**Your goal**
Retype the data that follows with no alterations, please.

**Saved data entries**
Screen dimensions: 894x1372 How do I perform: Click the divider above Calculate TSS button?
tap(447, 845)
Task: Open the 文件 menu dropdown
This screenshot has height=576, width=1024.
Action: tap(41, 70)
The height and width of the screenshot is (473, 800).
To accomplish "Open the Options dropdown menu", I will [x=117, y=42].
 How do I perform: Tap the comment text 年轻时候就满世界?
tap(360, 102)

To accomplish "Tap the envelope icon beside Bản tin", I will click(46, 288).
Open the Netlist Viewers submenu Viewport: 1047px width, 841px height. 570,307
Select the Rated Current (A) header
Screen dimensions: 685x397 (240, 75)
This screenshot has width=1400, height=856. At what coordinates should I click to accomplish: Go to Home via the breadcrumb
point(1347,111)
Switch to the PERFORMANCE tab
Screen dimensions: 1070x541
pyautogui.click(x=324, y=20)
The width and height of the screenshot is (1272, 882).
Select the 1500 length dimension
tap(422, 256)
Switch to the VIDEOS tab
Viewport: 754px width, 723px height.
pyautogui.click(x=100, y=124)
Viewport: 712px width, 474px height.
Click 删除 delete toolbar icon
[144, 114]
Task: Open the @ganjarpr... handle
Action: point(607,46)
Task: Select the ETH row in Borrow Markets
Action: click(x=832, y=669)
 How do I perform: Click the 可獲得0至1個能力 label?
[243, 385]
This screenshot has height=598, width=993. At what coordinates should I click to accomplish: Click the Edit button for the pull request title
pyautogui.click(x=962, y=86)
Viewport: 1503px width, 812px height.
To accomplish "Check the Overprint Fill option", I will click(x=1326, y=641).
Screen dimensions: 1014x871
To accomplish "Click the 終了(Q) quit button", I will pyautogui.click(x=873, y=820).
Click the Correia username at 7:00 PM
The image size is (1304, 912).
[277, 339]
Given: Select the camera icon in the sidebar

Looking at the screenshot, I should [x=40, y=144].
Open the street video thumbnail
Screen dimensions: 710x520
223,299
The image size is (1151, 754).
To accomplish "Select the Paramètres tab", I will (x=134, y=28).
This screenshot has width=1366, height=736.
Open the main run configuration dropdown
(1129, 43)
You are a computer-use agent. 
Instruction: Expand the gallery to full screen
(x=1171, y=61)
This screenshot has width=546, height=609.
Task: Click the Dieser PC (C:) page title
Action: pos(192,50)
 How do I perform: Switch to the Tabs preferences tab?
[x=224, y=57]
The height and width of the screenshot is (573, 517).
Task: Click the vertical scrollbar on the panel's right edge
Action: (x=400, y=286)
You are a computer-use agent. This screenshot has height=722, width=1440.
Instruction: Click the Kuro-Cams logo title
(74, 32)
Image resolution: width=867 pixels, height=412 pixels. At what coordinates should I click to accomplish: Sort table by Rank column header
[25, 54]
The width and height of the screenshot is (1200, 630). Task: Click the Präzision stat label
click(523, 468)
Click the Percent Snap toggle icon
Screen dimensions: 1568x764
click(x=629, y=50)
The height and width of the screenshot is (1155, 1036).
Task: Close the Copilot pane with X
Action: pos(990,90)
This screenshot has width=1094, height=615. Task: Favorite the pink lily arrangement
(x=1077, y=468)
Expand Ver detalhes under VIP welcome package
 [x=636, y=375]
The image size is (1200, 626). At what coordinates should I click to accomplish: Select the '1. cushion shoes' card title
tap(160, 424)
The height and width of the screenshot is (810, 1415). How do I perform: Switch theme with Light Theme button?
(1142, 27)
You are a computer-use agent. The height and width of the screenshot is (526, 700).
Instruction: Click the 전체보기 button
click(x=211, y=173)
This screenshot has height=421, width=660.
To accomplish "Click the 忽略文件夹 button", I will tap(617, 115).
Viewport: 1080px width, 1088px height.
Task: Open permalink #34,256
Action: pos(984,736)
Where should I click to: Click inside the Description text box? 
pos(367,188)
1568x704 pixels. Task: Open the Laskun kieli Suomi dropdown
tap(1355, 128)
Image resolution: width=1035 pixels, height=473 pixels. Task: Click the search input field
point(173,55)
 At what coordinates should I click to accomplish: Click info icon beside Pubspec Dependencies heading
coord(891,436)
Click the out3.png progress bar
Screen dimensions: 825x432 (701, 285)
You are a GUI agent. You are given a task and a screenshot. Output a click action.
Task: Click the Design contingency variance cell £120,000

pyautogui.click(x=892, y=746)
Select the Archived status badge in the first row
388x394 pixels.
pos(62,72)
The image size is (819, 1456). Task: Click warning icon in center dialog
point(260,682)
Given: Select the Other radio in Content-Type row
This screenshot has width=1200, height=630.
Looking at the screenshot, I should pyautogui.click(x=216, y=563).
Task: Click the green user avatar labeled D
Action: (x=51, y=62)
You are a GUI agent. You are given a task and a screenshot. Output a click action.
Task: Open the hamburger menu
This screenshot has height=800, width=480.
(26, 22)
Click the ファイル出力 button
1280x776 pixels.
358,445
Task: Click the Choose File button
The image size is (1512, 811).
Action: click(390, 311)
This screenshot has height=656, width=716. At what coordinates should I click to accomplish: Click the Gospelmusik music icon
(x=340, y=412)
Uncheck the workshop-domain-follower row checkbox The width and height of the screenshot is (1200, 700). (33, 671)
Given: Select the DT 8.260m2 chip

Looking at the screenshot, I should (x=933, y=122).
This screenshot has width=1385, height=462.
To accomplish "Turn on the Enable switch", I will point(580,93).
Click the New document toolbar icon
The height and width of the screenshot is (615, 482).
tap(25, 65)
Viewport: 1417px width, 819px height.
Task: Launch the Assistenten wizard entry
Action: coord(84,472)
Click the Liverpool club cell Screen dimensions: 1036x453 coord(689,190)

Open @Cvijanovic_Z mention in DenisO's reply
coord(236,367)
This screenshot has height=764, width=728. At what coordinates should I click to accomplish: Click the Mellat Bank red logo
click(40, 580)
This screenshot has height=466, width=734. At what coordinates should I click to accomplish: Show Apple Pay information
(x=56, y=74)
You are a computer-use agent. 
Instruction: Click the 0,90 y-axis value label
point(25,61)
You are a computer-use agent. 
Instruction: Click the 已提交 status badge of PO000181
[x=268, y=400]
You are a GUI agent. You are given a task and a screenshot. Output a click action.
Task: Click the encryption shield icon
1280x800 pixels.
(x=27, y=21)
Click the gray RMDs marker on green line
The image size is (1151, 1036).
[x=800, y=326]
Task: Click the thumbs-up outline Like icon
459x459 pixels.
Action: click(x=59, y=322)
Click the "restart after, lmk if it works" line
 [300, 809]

**Written response**
Screen dimensions: 894x1372 How do I perform: Click the divider above Calculate TSS button?
tap(447, 845)
Task: Open the 文件 menu dropdown
This screenshot has height=576, width=1024.
Action: tap(41, 70)
The height and width of the screenshot is (473, 800).
To accomplish "Open the Options dropdown menu", I will [x=117, y=42].
 How do I perform: Tap the comment text 年轻时候就满世界?
tap(360, 102)

To accomplish "Tap the envelope icon beside Bản tin", I will click(46, 288).
Open the Netlist Viewers submenu Viewport: 1047px width, 841px height. 570,307
Select the Rated Current (A) header
Screen dimensions: 685x397 (240, 75)
This screenshot has width=1400, height=856. At what coordinates should I click to accomplish: Go to Home via the breadcrumb
point(1347,111)
Switch to the PERFORMANCE tab
Screen dimensions: 1070x541
pyautogui.click(x=324, y=20)
The width and height of the screenshot is (1272, 882).
Select the 1500 length dimension
tap(422, 256)
Switch to the VIDEOS tab
Viewport: 754px width, 723px height.
pyautogui.click(x=100, y=124)
Viewport: 712px width, 474px height.
Click 删除 delete toolbar icon
[144, 114]
Task: Open the @ganjarpr... handle
Action: point(607,46)
Task: Select the ETH row in Borrow Markets
Action: click(x=832, y=669)
 How do I perform: Click the 可獲得0至1個能力 label?
[243, 385]
This screenshot has height=598, width=993. At what coordinates should I click to accomplish: Click the Edit button for the pull request title
pyautogui.click(x=962, y=86)
Viewport: 1503px width, 812px height.
To accomplish "Check the Overprint Fill option", I will click(x=1326, y=641).
Screen dimensions: 1014x871
To accomplish "Click the 終了(Q) quit button", I will pyautogui.click(x=873, y=820).
Click the Correia username at 7:00 PM
The image size is (1304, 912).
[277, 339]
Given: Select the camera icon in the sidebar

Looking at the screenshot, I should [x=40, y=144].
Open the street video thumbnail
Screen dimensions: 710x520
223,299
The image size is (1151, 754).
To accomplish "Select the Paramètres tab", I will (x=134, y=28).
This screenshot has width=1366, height=736.
Open the main run configuration dropdown
(1129, 43)
You are a computer-use agent. 
Instruction: Expand the gallery to full screen
(x=1171, y=61)
This screenshot has width=546, height=609.
Task: Click the Dieser PC (C:) page title
Action: pos(192,50)
 How do I perform: Switch to the Tabs preferences tab?
[x=224, y=57]
The height and width of the screenshot is (573, 517).
Task: Click the vertical scrollbar on the panel's right edge
Action: (x=400, y=286)
You are a computer-use agent. This screenshot has height=722, width=1440.
Instruction: Click the Kuro-Cams logo title
(74, 32)
Image resolution: width=867 pixels, height=412 pixels. At what coordinates should I click to accomplish: Sort table by Rank column header
[25, 54]
The width and height of the screenshot is (1200, 630). Task: Click the Präzision stat label
click(523, 468)
Click the Percent Snap toggle icon
Screen dimensions: 1568x764
click(x=629, y=50)
The height and width of the screenshot is (1155, 1036).
Task: Close the Copilot pane with X
Action: pos(990,90)
This screenshot has width=1094, height=615. Task: Favorite the pink lily arrangement
(x=1077, y=468)
Expand Ver detalhes under VIP welcome package
 [x=636, y=375]
The image size is (1200, 626). At what coordinates should I click to accomplish: Select the '1. cushion shoes' card title
tap(160, 424)
The height and width of the screenshot is (810, 1415). How do I perform: Switch theme with Light Theme button?
(1142, 27)
You are a computer-use agent. The height and width of the screenshot is (526, 700).
Instruction: Click the 전체보기 button
click(x=211, y=173)
This screenshot has height=421, width=660.
To accomplish "Click the 忽略文件夹 button", I will tap(617, 115).
Viewport: 1080px width, 1088px height.
Task: Open permalink #34,256
Action: pos(984,736)
Where should I click to: Click inside the Description text box? 
pos(367,188)
1568x704 pixels. Task: Open the Laskun kieli Suomi dropdown
tap(1355, 128)
Image resolution: width=1035 pixels, height=473 pixels. Task: Click the search input field
point(173,55)
 At what coordinates should I click to accomplish: Click info icon beside Pubspec Dependencies heading
coord(891,436)
Click the out3.png progress bar
Screen dimensions: 825x432 (701, 285)
You are a GUI agent. You are given a task and a screenshot. Output a click action.
Task: Click the Design contingency variance cell £120,000

pyautogui.click(x=892, y=746)
Select the Archived status badge in the first row
388x394 pixels.
pos(62,72)
The image size is (819, 1456). Task: Click warning icon in center dialog
point(260,682)
Given: Select the Other radio in Content-Type row
This screenshot has width=1200, height=630.
Looking at the screenshot, I should pyautogui.click(x=216, y=563).
Task: Click the green user avatar labeled D
Action: (x=51, y=62)
You are a GUI agent. You are given a task and a screenshot. Output a click action.
Task: Open the hamburger menu
This screenshot has height=800, width=480.
(26, 22)
Click the ファイル出力 button
1280x776 pixels.
358,445
Task: Click the Choose File button
The image size is (1512, 811).
Action: click(390, 311)
This screenshot has height=656, width=716. At what coordinates should I click to accomplish: Click the Gospelmusik music icon
(x=340, y=412)
Uncheck the workshop-domain-follower row checkbox The width and height of the screenshot is (1200, 700). (33, 671)
Given: Select the DT 8.260m2 chip

Looking at the screenshot, I should (x=933, y=122).
This screenshot has width=1385, height=462.
To accomplish "Turn on the Enable switch", I will point(580,93).
Click the New document toolbar icon
The height and width of the screenshot is (615, 482).
tap(25, 65)
Viewport: 1417px width, 819px height.
Task: Launch the Assistenten wizard entry
Action: coord(84,472)
Click the Liverpool club cell Screen dimensions: 1036x453 coord(689,190)

Open @Cvijanovic_Z mention in DenisO's reply
coord(236,367)
This screenshot has height=764, width=728. At what coordinates should I click to accomplish: Click the Mellat Bank red logo
click(40, 580)
This screenshot has height=466, width=734. At what coordinates should I click to accomplish: Show Apple Pay information
(x=56, y=74)
You are a computer-use agent. 
Instruction: Click the 0,90 y-axis value label
point(25,61)
You are a computer-use agent. 
Instruction: Click the 已提交 status badge of PO000181
[x=268, y=400]
You are a GUI agent. You are given a task and a screenshot. Output a click action.
Task: Click the encryption shield icon
1280x800 pixels.
(x=27, y=21)
Click the gray RMDs marker on green line
The image size is (1151, 1036).
[x=800, y=326]
Task: Click the thumbs-up outline Like icon
459x459 pixels.
Action: click(x=59, y=322)
Click the "restart after, lmk if it works" line
 [300, 809]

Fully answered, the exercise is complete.